[[ Record excerpts, beginning ]]

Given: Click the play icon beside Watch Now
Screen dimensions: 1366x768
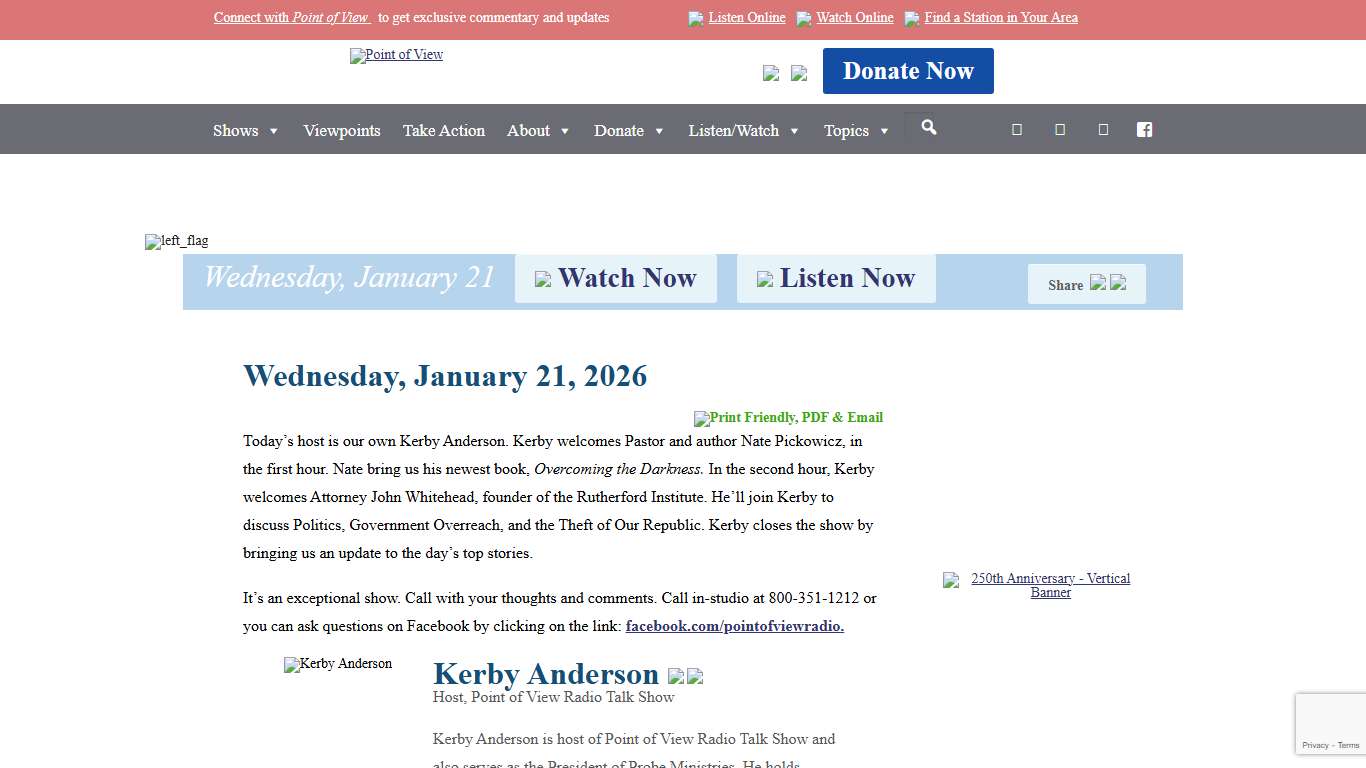Looking at the screenshot, I should pyautogui.click(x=543, y=278).
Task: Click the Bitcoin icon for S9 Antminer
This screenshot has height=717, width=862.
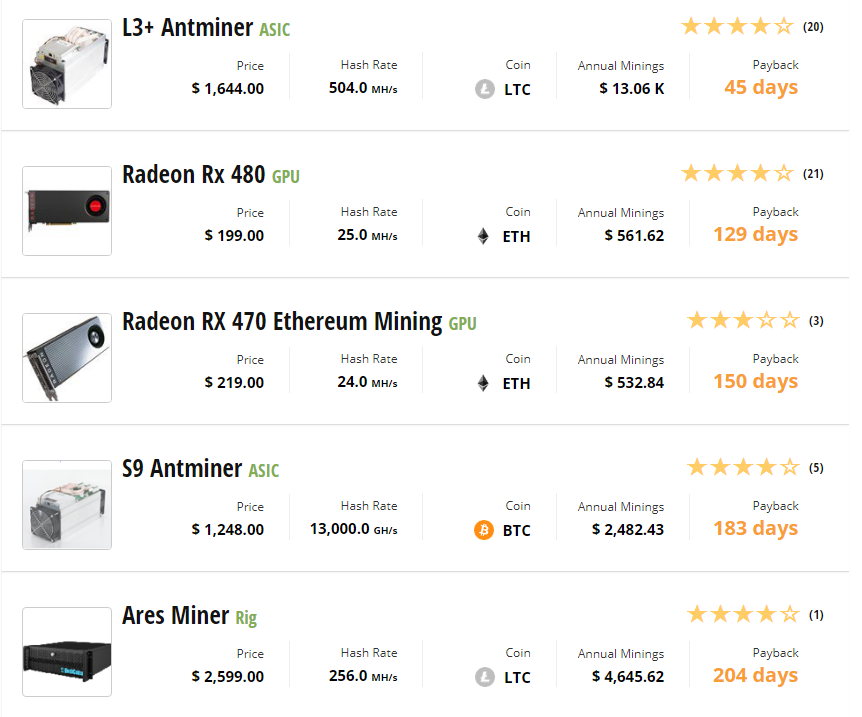Action: coord(484,530)
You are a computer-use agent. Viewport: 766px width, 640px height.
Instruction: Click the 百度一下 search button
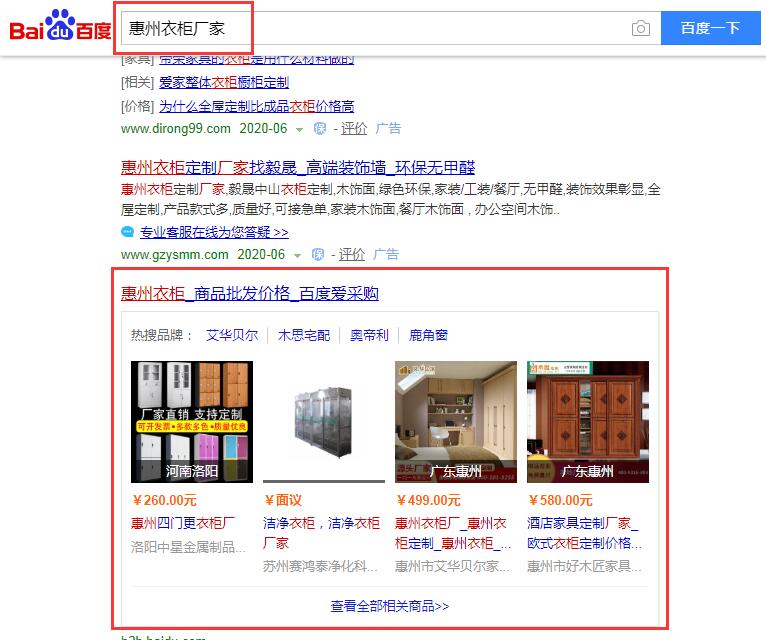point(710,28)
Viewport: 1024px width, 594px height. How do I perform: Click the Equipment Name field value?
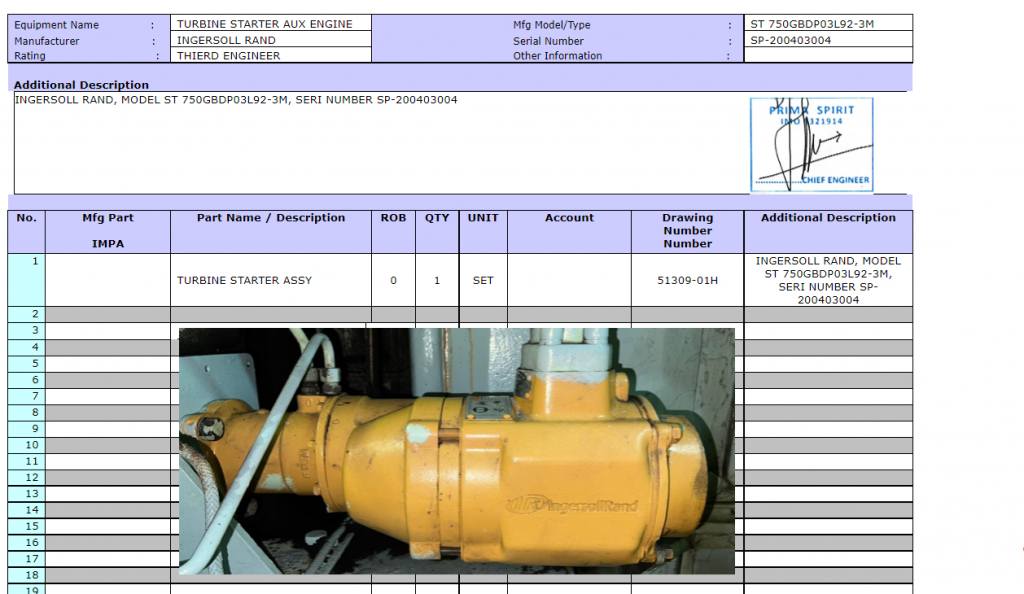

[[ Record excerpts, end ]]

All that is needed is an exact copy of the lines from the line with "Screen dimensions: 1366x768" through the end of the listing, both ends included, with no pictures.

● Your response:
Screen dimensions: 1366x768
Looking at the screenshot, I should pyautogui.click(x=543, y=278).
Task: Click the Bitcoin icon for S9 Antminer
This screenshot has height=717, width=862.
Action: coord(484,530)
You are a computer-use agent. Viewport: 766px width, 640px height.
Instruction: Click the 百度一下 search button
point(710,28)
Viewport: 1024px width, 594px height. How do I perform: Click the Equipment Name field value?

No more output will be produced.